In the late 1820s, British abolitionists were agitating for the end of slavery throughout the British Empire. While Britain's involvement in the Atlantic slave trade had been abolished in 1807, the freedom of those remaining in slavery was still a pressing political question. Against this background, the production and display of the painting is understood as an effort to further the cause of abolition. Simpson included lines of William Cowper' poetry in the first exhibition catalogue: "Ah but! what wish can prosper or what prayer/for merchants rich in cargoes of despair". Reviewer Martin Postle concludes:
Despite enduring critical neglect and eventual obscurity, Simpson was a gifted artist, capable at times of venturing beyond the parameters of society portraiture and his position as a studio assistant.
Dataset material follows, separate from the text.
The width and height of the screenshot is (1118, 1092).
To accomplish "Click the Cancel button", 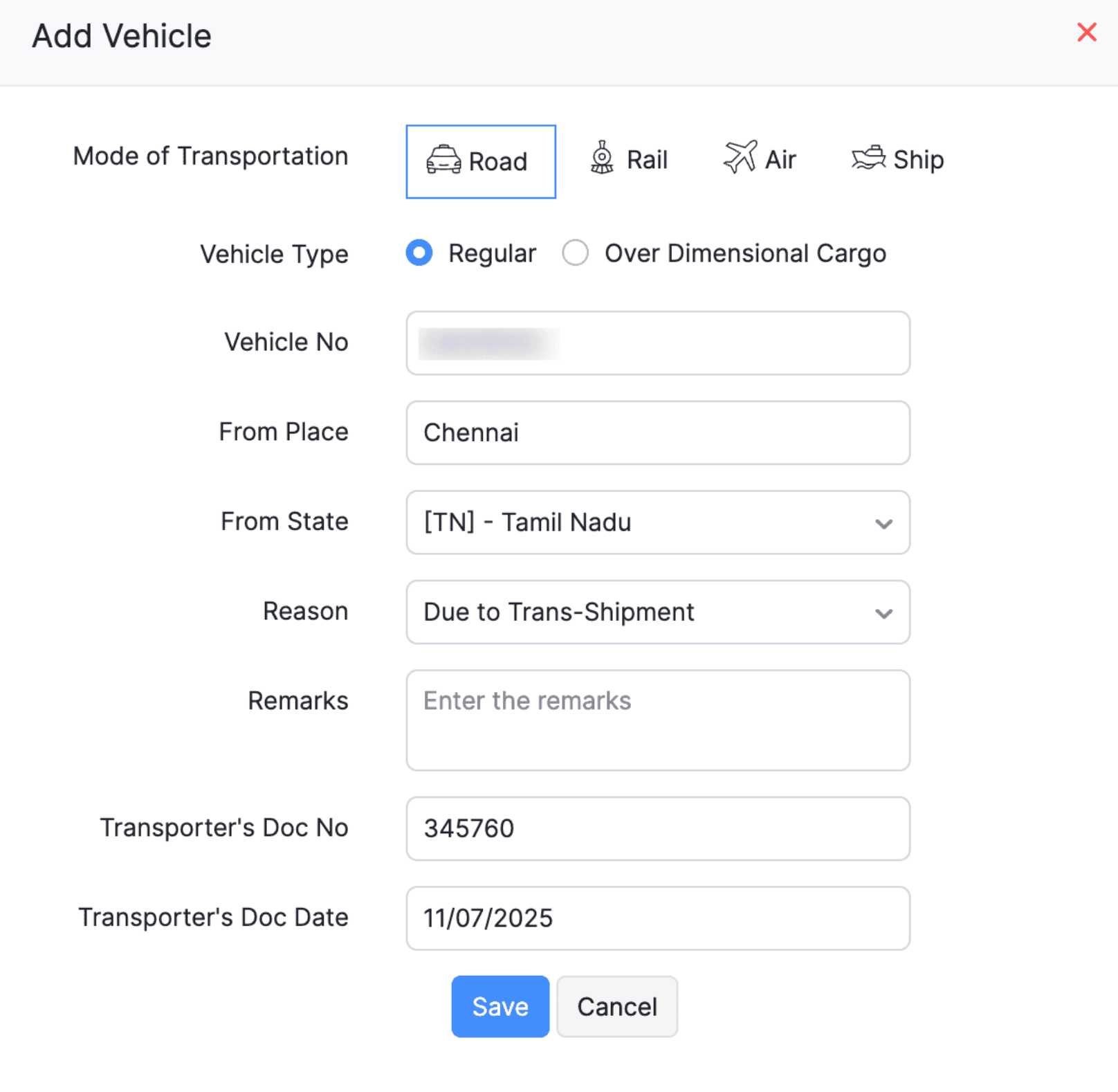I will click(616, 1006).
And in one particular work, The Captive Slave, John Simpson produced a painting of iconic status, which can be regarded today as his masterpiece and as a worthy emblem of the aims and achievements of the Abolition Movement.

The model for the painting is thought to be the American-born actor Ira Aldridge. Aldridge was born a free negro and educated in New York, though he left the United States because of the lack of serious acting opportunities there for Black men. He went on to become a successful Shakespearean actor in Europe.

== Provenance ==
The painting was sold in Dublin from a private collection in 1996; at the time of the sale, a label on the frame read "J. Simpson, The Slave". A private British collector later sold it to an art dealer, who sold it to the Art Institute of Chicago in 2008. Prior to the acquisition by the museum where it underwent scientific testing, the painting had not been displayed to the general public for 180 years. What is now considered to be a copy from an unknown hand is in the collection of the Wilberforce House museum in Hull, England.